● **BRIEF**
Below is a block of data; give all of it again word for word.

● **DATA EXTRACTS**
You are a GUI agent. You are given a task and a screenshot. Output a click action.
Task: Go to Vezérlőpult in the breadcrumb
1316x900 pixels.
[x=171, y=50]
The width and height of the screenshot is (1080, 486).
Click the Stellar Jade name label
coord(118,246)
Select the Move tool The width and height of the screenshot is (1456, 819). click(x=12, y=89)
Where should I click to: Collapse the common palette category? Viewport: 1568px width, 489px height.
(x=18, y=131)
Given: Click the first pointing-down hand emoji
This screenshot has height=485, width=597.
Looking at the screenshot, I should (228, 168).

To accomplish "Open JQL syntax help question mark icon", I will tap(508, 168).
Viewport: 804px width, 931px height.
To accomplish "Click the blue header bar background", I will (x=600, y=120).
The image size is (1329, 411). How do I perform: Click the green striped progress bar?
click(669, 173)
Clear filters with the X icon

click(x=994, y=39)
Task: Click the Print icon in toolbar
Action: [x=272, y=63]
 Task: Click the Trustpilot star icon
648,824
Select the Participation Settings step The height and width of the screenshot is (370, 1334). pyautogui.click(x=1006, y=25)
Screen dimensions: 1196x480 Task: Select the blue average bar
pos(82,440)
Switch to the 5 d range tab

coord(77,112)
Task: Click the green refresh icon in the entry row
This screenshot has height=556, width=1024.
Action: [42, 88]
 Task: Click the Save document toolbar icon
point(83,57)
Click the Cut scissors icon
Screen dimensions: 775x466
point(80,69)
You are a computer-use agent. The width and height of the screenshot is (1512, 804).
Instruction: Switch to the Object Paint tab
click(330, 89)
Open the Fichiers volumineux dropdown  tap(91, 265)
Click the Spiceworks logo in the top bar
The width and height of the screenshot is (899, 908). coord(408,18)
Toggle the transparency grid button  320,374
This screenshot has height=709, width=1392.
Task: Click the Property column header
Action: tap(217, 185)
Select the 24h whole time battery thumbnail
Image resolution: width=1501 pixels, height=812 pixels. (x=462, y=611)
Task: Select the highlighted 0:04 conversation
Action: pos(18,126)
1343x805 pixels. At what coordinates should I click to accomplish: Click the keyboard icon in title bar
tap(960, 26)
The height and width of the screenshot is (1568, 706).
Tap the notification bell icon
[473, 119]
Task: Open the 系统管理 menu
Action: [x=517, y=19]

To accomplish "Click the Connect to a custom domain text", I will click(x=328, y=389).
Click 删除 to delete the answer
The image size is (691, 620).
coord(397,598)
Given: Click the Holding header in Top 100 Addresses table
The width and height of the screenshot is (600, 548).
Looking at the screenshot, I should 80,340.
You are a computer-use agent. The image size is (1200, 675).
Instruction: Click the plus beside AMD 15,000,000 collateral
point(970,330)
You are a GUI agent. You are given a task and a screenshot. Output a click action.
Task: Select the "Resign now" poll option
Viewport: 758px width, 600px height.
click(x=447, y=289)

● **SOLUTION**
You are a GUI agent. You are given a task and a screenshot. Output a click action.
Task: Go to Vezérlőpult in the breadcrumb
1316x900 pixels.
[x=171, y=50]
The width and height of the screenshot is (1080, 486).
Click the Stellar Jade name label
coord(118,246)
Select the Move tool The width and height of the screenshot is (1456, 819). click(x=12, y=89)
Where should I click to: Collapse the common palette category? Viewport: 1568px width, 489px height.
(x=18, y=131)
Given: Click the first pointing-down hand emoji
This screenshot has height=485, width=597.
Looking at the screenshot, I should (228, 168).

To accomplish "Open JQL syntax help question mark icon", I will tap(508, 168).
Viewport: 804px width, 931px height.
To accomplish "Click the blue header bar background", I will (x=600, y=120).
The image size is (1329, 411). How do I perform: Click the green striped progress bar?
click(669, 173)
Clear filters with the X icon

click(x=994, y=39)
Task: Click the Print icon in toolbar
Action: [x=272, y=63]
 Task: Click the Trustpilot star icon
648,824
Select the Participation Settings step The height and width of the screenshot is (370, 1334). pyautogui.click(x=1006, y=25)
Screen dimensions: 1196x480 Task: Select the blue average bar
pos(82,440)
Switch to the 5 d range tab

coord(77,112)
Task: Click the green refresh icon in the entry row
This screenshot has height=556, width=1024.
Action: [42, 88]
 Task: Click the Save document toolbar icon
point(83,57)
Click the Cut scissors icon
Screen dimensions: 775x466
point(80,69)
You are a computer-use agent. The width and height of the screenshot is (1512, 804).
Instruction: Switch to the Object Paint tab
click(330, 89)
Open the Fichiers volumineux dropdown  tap(91, 265)
Click the Spiceworks logo in the top bar
The width and height of the screenshot is (899, 908). coord(408,18)
Toggle the transparency grid button  320,374
This screenshot has height=709, width=1392.
Task: Click the Property column header
Action: tap(217, 185)
Select the 24h whole time battery thumbnail
Image resolution: width=1501 pixels, height=812 pixels. (x=462, y=611)
Task: Select the highlighted 0:04 conversation
Action: pos(18,126)
1343x805 pixels. At what coordinates should I click to accomplish: Click the keyboard icon in title bar
tap(960, 26)
The height and width of the screenshot is (1568, 706).
Tap the notification bell icon
[473, 119]
Task: Open the 系统管理 menu
Action: [x=517, y=19]

To accomplish "Click the Connect to a custom domain text", I will click(x=328, y=389).
Click 删除 to delete the answer
The image size is (691, 620).
coord(397,598)
Given: Click the Holding header in Top 100 Addresses table
The width and height of the screenshot is (600, 548).
Looking at the screenshot, I should 80,340.
You are a computer-use agent. The image size is (1200, 675).
Instruction: Click the plus beside AMD 15,000,000 collateral
point(970,330)
You are a GUI agent. You are given a task and a screenshot. Output a click action.
Task: Select the "Resign now" poll option
Viewport: 758px width, 600px height.
click(x=447, y=289)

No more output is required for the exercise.